In the latest quarter Amber saw a YoY revenue fall by 2.2 percent, going from Rs 1,685 Cr in Q2FY25 to Rs 1,647 Cr in Q2FY26, while the QoQ fell by 52 percent from Rs 3,449 Cr in Q1FY26.
The company made a Net Profit of Rs 21 Cr in Q2FY25 and Rs 106 Cr in Q1FY26, but as of the latest quarter Q2FY26 it made a loss of Rs 32 Cr.
Incorporated in 2008, Kaynes Technology is positioned as a leading end-to-end, IoT-enabled integrated electronics manufacturing services (EMS) provider. The company derives a significant 48 percent of its H1FY26 revenue from turnkey PCB assembly. Its strategy of integrating core EMS capabilities with advanced OSAT and in-house PCB manufacturing has created a strong competitive moat.

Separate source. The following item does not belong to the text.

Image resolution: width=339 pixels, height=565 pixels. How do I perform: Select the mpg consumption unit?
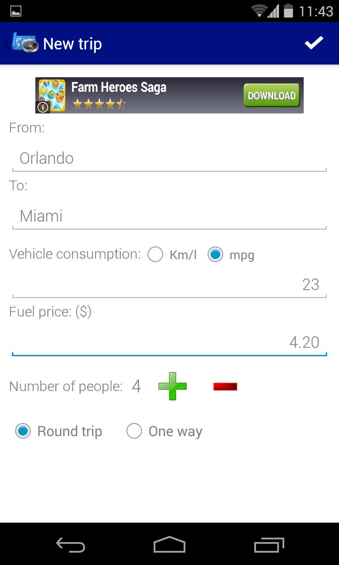tap(215, 255)
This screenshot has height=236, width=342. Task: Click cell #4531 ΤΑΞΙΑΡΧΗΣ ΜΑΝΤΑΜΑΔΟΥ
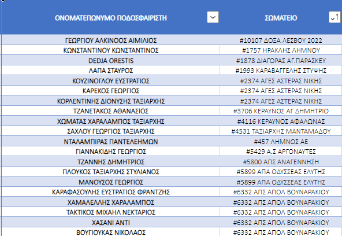click(281, 131)

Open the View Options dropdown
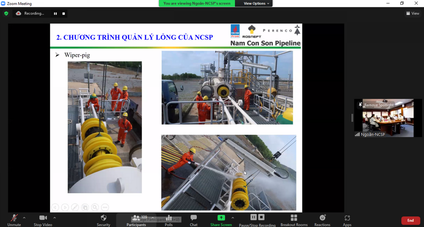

Kaynes operates a dedicated PCB manufacturing facility in Chennai with 5 Million SQ MT of PCB Manufacturing Capacity, here the company manufactures Multi Layer PCB both Rigid and Rigid Flex along with HDI PCB and Flexible PCB.
Moreover has further strengthened its PCB assembly capabilities through the acquisition of Canada-based August Electronics Inc., reinforcing its position in high-value electronics manufacturing and global supply chains.
In the latest quarter Kaynes saw a YoY revenue growth of 58 percent, going from Rs 572 Cr in Q2FY25 to Rs 906 Cr in Q2FY26, while the QoQ went up by 34 percent from Rs 673 Cr in Q1FY26.
The YoY Net Profits growth is at 101 percent, going from Rs 60 Cr in Q2FY25 to Rs 121 Cr in Q2FY26, while the QoQ growth stood at 61 percent from Rs 75 Cr in Q1FY26. Additionally, the company has a 5 year Profit CAGR at 95 percent while the 3 year stands at 90 percent.